# Exercise instructions
Restate each entry word for word. Keep every detail intact.

# Exercise input
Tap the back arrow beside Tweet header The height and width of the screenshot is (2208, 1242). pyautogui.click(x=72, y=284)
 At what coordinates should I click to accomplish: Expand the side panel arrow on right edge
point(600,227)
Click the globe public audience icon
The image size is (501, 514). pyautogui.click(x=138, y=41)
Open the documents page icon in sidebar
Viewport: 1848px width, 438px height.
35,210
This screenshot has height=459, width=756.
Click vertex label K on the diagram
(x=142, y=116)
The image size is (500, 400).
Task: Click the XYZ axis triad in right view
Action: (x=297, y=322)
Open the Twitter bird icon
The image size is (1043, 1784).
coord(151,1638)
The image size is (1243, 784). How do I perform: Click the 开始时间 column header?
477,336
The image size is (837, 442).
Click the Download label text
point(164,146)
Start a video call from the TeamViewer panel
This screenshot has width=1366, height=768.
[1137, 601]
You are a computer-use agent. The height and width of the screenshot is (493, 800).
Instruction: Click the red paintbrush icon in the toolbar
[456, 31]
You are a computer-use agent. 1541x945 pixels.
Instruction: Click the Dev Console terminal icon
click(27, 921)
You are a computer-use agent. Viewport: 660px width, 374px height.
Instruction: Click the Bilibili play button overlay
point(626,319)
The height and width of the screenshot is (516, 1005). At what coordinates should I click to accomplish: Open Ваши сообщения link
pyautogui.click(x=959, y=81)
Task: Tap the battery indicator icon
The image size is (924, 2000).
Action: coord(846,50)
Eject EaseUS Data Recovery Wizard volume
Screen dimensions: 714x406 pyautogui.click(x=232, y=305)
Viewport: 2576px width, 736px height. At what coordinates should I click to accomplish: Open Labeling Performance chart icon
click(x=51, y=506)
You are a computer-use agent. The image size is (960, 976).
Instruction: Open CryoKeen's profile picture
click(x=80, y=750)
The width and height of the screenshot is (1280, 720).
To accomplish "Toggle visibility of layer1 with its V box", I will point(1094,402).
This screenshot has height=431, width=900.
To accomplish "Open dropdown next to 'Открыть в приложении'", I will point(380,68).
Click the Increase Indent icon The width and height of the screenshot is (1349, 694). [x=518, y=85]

# Completed exercise
Tap the back arrow beside Tweet header The height and width of the screenshot is (2208, 1242). pyautogui.click(x=72, y=284)
 At what coordinates should I click to accomplish: Expand the side panel arrow on right edge
point(600,227)
Click the globe public audience icon
The image size is (501, 514). pyautogui.click(x=138, y=41)
Open the documents page icon in sidebar
Viewport: 1848px width, 438px height.
35,210
This screenshot has height=459, width=756.
Click vertex label K on the diagram
(x=142, y=116)
The image size is (500, 400).
Task: Click the XYZ axis triad in right view
Action: (x=297, y=322)
Open the Twitter bird icon
The image size is (1043, 1784).
coord(151,1638)
The image size is (1243, 784). How do I perform: Click the 开始时间 column header?
477,336
The image size is (837, 442).
Click the Download label text
point(164,146)
Start a video call from the TeamViewer panel
This screenshot has width=1366, height=768.
[1137, 601]
You are a computer-use agent. The height and width of the screenshot is (493, 800).
Instruction: Click the red paintbrush icon in the toolbar
[456, 31]
You are a computer-use agent. 1541x945 pixels.
Instruction: Click the Dev Console terminal icon
click(27, 921)
You are a computer-use agent. Viewport: 660px width, 374px height.
Instruction: Click the Bilibili play button overlay
point(626,319)
The height and width of the screenshot is (516, 1005). At what coordinates should I click to accomplish: Open Ваши сообщения link
pyautogui.click(x=959, y=81)
Task: Tap the battery indicator icon
The image size is (924, 2000).
Action: coord(846,50)
Eject EaseUS Data Recovery Wizard volume
Screen dimensions: 714x406 pyautogui.click(x=232, y=305)
Viewport: 2576px width, 736px height. At what coordinates should I click to accomplish: Open Labeling Performance chart icon
click(x=51, y=506)
You are a computer-use agent. The image size is (960, 976).
Instruction: Open CryoKeen's profile picture
click(x=80, y=750)
The width and height of the screenshot is (1280, 720).
To accomplish "Toggle visibility of layer1 with its V box", I will point(1094,402).
This screenshot has height=431, width=900.
To accomplish "Open dropdown next to 'Открыть в приложении'", I will point(380,68).
Click the Increase Indent icon The width and height of the screenshot is (1349, 694). [x=518, y=85]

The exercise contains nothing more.